• [Instructions to follow]
Write out, word for word, every line from the one where "CTC Eligibility [link] (430, 609)" occurs to the final line of the entries, and nothing beyond them.

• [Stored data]
# # #

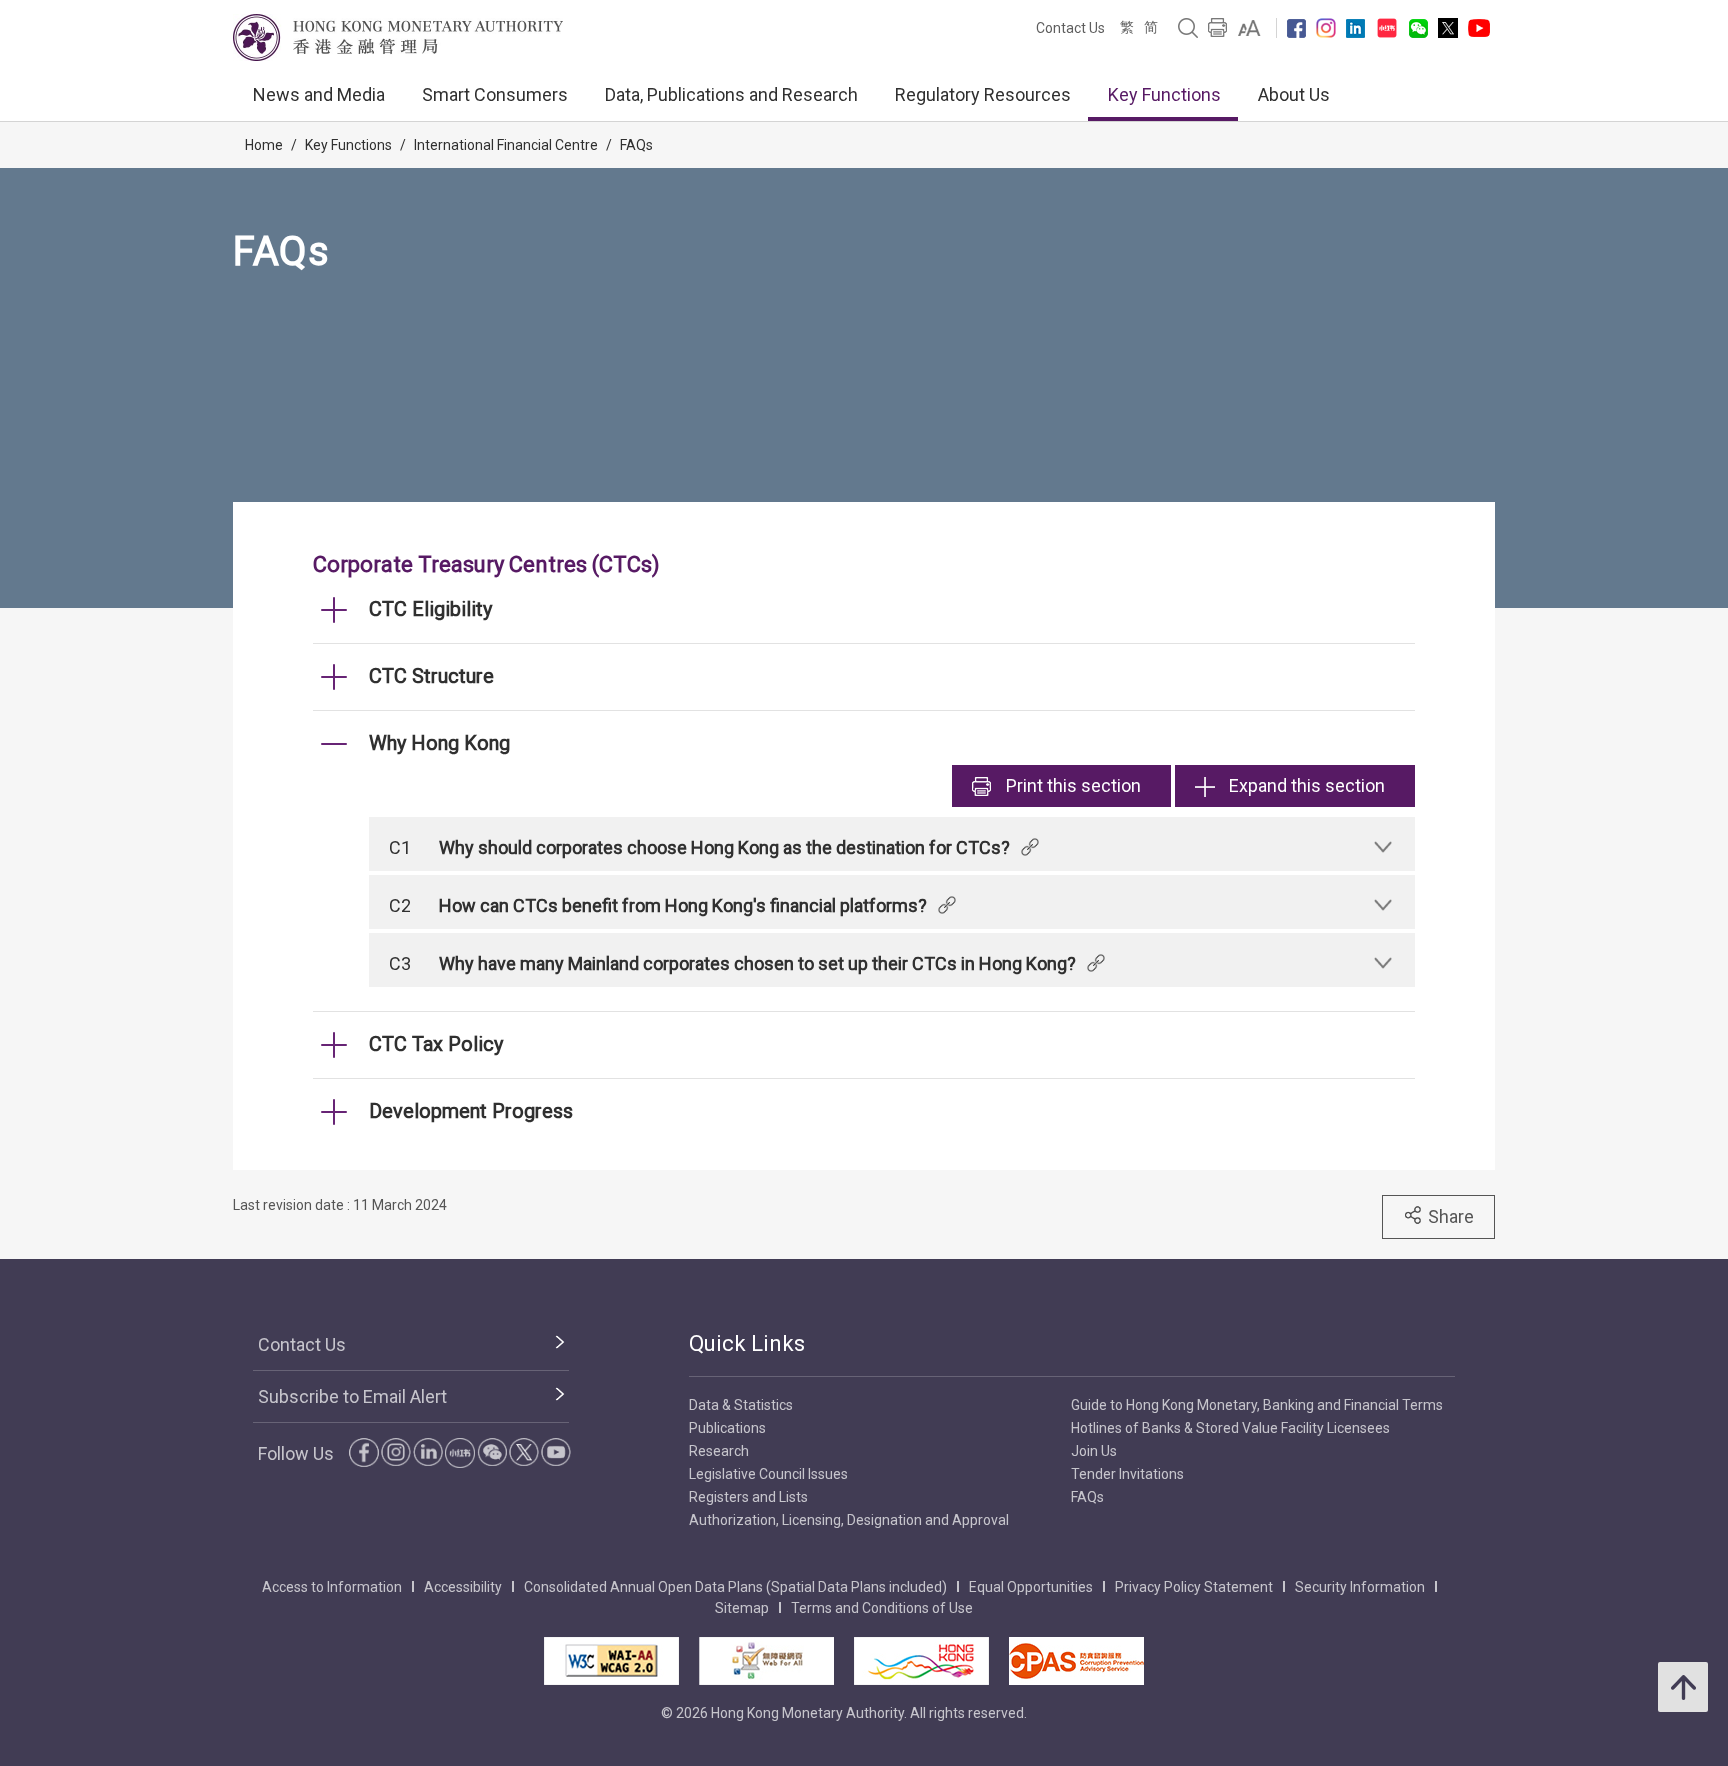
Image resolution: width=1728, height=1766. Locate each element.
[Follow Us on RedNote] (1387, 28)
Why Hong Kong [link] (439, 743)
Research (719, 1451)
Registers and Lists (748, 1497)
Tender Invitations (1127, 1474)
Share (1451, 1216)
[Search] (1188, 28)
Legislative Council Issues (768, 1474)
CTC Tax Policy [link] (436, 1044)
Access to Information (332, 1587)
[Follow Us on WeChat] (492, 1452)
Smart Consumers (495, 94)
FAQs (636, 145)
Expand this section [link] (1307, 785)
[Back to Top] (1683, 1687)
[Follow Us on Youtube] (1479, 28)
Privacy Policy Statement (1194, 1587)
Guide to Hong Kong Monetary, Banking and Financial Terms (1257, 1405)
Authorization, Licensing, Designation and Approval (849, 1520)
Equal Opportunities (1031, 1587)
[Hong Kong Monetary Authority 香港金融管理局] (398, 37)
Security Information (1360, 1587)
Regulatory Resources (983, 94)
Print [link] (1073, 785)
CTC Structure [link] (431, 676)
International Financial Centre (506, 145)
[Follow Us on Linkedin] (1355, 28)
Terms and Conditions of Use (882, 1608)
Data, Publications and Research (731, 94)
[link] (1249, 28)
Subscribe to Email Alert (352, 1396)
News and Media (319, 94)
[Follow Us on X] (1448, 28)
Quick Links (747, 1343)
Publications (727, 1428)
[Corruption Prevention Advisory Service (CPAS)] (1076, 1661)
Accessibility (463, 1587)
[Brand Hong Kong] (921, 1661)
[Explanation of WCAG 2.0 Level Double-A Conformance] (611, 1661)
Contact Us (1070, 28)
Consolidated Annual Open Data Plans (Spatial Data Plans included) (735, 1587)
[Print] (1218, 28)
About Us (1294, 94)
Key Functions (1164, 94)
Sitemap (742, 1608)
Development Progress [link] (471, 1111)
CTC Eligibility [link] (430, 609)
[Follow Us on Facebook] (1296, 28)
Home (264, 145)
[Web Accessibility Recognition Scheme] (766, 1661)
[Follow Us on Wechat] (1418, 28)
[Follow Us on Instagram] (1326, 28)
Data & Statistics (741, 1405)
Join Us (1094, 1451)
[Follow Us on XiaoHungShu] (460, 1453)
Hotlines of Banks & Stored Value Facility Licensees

# # #

• [Written answer]
CTC Eligibility [link] (430, 609)
[Follow Us on Facebook] (1296, 28)
Home (264, 145)
[Web Accessibility Recognition Scheme] (766, 1661)
[Follow Us on Wechat] (1418, 28)
[Follow Us on Instagram] (1326, 28)
Data & Statistics (741, 1405)
Join Us (1094, 1451)
[Follow Us on XiaoHungShu] (460, 1453)
Hotlines of Banks & Stored Value Facility Licensees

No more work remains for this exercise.